The term “Salsa” (simply the Spanish word for “sauce” but used in the Spanish Caribbean to connote spicy flavor) was first used in New York to describe the rich blend and high energy of the Latino-Caribbean music and dance that Cubans, Puerto Ricans and Dominicans brought to the city throughout the twentieth century, but the chief ingredients of the sauce began to blend in Cuba as far back as the late nineteenth century.

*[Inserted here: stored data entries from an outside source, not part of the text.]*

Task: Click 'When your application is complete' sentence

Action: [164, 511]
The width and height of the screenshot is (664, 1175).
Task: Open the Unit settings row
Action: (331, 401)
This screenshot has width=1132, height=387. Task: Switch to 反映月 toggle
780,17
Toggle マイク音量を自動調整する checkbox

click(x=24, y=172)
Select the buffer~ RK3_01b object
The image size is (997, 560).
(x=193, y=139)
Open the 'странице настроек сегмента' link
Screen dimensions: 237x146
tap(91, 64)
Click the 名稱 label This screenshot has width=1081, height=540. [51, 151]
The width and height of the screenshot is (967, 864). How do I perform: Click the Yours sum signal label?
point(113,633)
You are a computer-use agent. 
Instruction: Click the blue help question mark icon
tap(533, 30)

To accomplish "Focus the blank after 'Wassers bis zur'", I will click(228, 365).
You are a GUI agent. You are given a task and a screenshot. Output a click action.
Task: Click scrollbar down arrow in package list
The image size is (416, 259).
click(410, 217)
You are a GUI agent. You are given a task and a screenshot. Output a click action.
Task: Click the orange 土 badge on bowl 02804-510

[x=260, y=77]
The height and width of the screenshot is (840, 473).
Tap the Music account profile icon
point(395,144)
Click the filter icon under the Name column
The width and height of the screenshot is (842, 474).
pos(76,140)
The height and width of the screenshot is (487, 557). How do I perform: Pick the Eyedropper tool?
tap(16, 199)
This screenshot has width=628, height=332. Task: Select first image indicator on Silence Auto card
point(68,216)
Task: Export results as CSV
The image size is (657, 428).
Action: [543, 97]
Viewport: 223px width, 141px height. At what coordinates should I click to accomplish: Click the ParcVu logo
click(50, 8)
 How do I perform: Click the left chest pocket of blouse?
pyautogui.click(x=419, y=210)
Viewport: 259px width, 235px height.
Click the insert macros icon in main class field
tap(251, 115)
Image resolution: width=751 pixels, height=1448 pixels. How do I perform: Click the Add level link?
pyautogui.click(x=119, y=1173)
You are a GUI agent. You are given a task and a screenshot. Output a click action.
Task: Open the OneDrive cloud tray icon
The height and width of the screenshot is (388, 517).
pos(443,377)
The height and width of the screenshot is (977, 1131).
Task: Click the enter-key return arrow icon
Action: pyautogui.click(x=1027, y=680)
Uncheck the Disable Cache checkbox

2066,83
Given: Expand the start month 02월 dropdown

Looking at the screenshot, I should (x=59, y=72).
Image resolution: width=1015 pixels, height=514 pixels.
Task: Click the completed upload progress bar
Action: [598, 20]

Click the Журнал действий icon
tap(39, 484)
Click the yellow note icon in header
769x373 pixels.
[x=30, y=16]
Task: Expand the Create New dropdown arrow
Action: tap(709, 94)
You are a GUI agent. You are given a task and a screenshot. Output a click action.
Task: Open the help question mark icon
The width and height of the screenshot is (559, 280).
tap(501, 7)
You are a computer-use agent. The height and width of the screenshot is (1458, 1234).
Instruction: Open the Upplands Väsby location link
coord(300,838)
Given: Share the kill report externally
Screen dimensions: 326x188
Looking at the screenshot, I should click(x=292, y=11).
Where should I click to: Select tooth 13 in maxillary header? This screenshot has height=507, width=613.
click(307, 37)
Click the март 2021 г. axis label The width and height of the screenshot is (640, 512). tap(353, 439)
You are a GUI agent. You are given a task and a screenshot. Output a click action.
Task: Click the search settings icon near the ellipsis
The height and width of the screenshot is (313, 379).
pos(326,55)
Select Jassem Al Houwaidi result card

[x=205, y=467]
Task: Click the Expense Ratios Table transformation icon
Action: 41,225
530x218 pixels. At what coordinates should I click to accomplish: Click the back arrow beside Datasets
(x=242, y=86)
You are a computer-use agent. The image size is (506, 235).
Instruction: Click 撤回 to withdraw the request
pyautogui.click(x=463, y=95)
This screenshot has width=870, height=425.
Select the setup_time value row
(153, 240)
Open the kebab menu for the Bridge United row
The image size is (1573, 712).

As agricultural production diminished in the wake of slavery and colonialism, Cuba’s multicultural population converged on the island’s urban centers where the rhythms of West African drumming, the guitar-playing of Spanish troubadours, French country dance, and the call-and-response rituals of former slaves formed the ingredients of a new sound and a new dance style that spread throughout the Caribbean, picking up more influences and evolving a variety of styles. When the Spanish-American War increased U.S. involvement and influence in the region, Latin music spread farther, brought north by Puerto Ricans who were made citizens by the U.S. takeover of the island and encountered by southbound U.S. tourists who fled Prohibition for the nightlife of nearby Havana.

Cuban Salsa and American Jazz influenced one another throughout the mid twentieth century, and the dances inspired by the Cuban sound – rumba and mambo – were mainstream crazes in this country at the same time that swing dancing was growing out of jazz. But where jazz music and swing dancing suffered a great diminishment in the late sixties and through the seventies, Salsa only grew stronger, evolving toward a more modern and urban-edged sound with the emergence of Latin record labels in the U.S. and strong dance scenes in Los Angeles, Miami, and, of course, New York City – each with its own distinctive style.

Today salsa is more popular than ever, with Latin dance clubs in cities throughout the world attracting dancers of every background to move to a mix of Dominican Merengue and Bachata, Columbian Cumbia, and Cuban-style Salsa along with emerging new styles of music that blend salsa beats with Jamaican Reggae or contemporary urban Hip Hop. It’s this embrace of diversity and openness to innovation that keeps the dance alive, the sauce spicy and fresh.